Turbo Taxで作成した書類のプリントアウトはFederal individual income tax returnsにあたるので、利用して問題ないようです。但し Form I 864のインストラクション によると、Federal individual income tax returnsを添付する場合は該当年のForm W-2およびForm 1099も併せて送付することが求められているので、忘れずにそれらも添付してください。

といいつつ、 income tax returnsのコピーは簡単に改ざんができてしまうので、Tax Transcriptの方が好まれるそうです。(参照:What tax documents are best to submit with Form I-864, and where do I get them?

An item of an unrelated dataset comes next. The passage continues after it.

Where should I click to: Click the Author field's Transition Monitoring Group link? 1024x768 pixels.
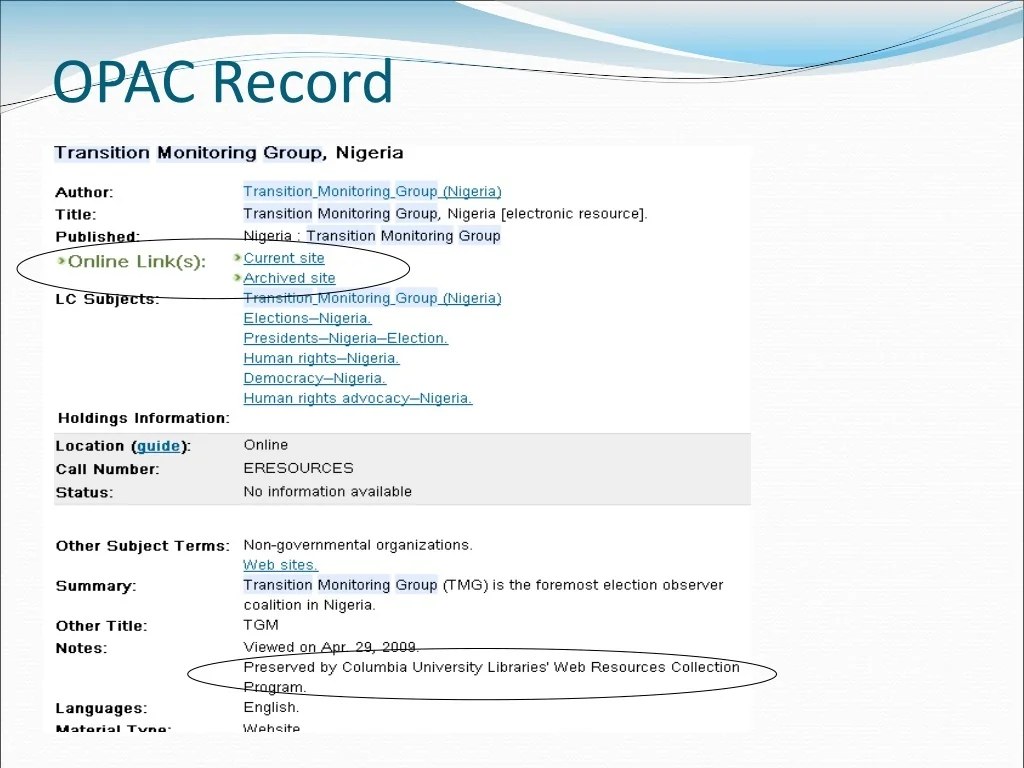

Tax Transcriptは、現在はオンラインまたは郵送で請求できます。オンラインで請求した場合は即時ダウンロード可なので結構ラクチンです。(私の時は、Faxまたは郵送での請求で、受け取りまで2週間かかりました)。請求の仕方は以下のページに説明がでています。→ https://www.irs.gov/individuals/get-transcript

5. グリーンカード申請から承認までにかかった時間

5.1  visajourney.comにあるデータベース・統計

申請後は、バイオメトリクスはいつになるんだろう、インタビューは何か月後くらいなんだろうと気になると思います。visajourney.com内には、ユーザーの申請時のタイムラインがデータベースになっていて参考になります。

全体の目次はこちら→ Visa Journey: US Visa & USCIS Immigration Timelines (K1, IR1 Visas, EAD, AOS, etc…)

Adjustment of Statusの場合 はこちら→ Visa Journey: AOS (Greencard) Timelines

5.2(参考)私の場合

古くてあまり参考にならないかもしれませんが、私の時は以下のタイムラインでした(上記の visajourney.com にも入力済みです)。

Adjustment of Status Employment Authorization Document
書類提出12/17/2008同左
NOA受領12/24/2008同左
バイオメトリクス1/20/2009同左
インタビュー4/6/2009
承認4/8/20092/28/2009
カード受取4/18/20093/5/2009

6. インタビュー内容

6.1  visajourney.comのユーザー情報

上記のタイムラインのユーザー情報のテーブルで、ユーザー名をクリックするとそのユーザーの「Immigration Timeline」へのリンクがあります。ユーザーによってはインタビュー時の記録を残しているので、最近承認されたユーザーの Immigration Timeline を見ていくと最近の傾向の参考になるかもしれません。

6.2 (参考)私の場合

ちなみに、以下が私のインタビューを受けた数日後(まだ記憶が新しい時)にVisajourney.comの私のImmigration Timelineに書き込んだインタビュー内容の記録です。

(出所:https://www.visajourney.com/timeline/profile.php?id=58381)

追記すると、質問5では日本の戸籍謄本の原本を提示しました(前述の通り、郵送したのはコピーだったので)。質問11については、インタビューに備えて50枚ほど写真をプリントアウトしたアルバムを持参したのでそのアルバムを提示しました。数ページをぱらぱらっとめくった後アルバムを返され、好きな写真を1枚選んで提出するよう言われました。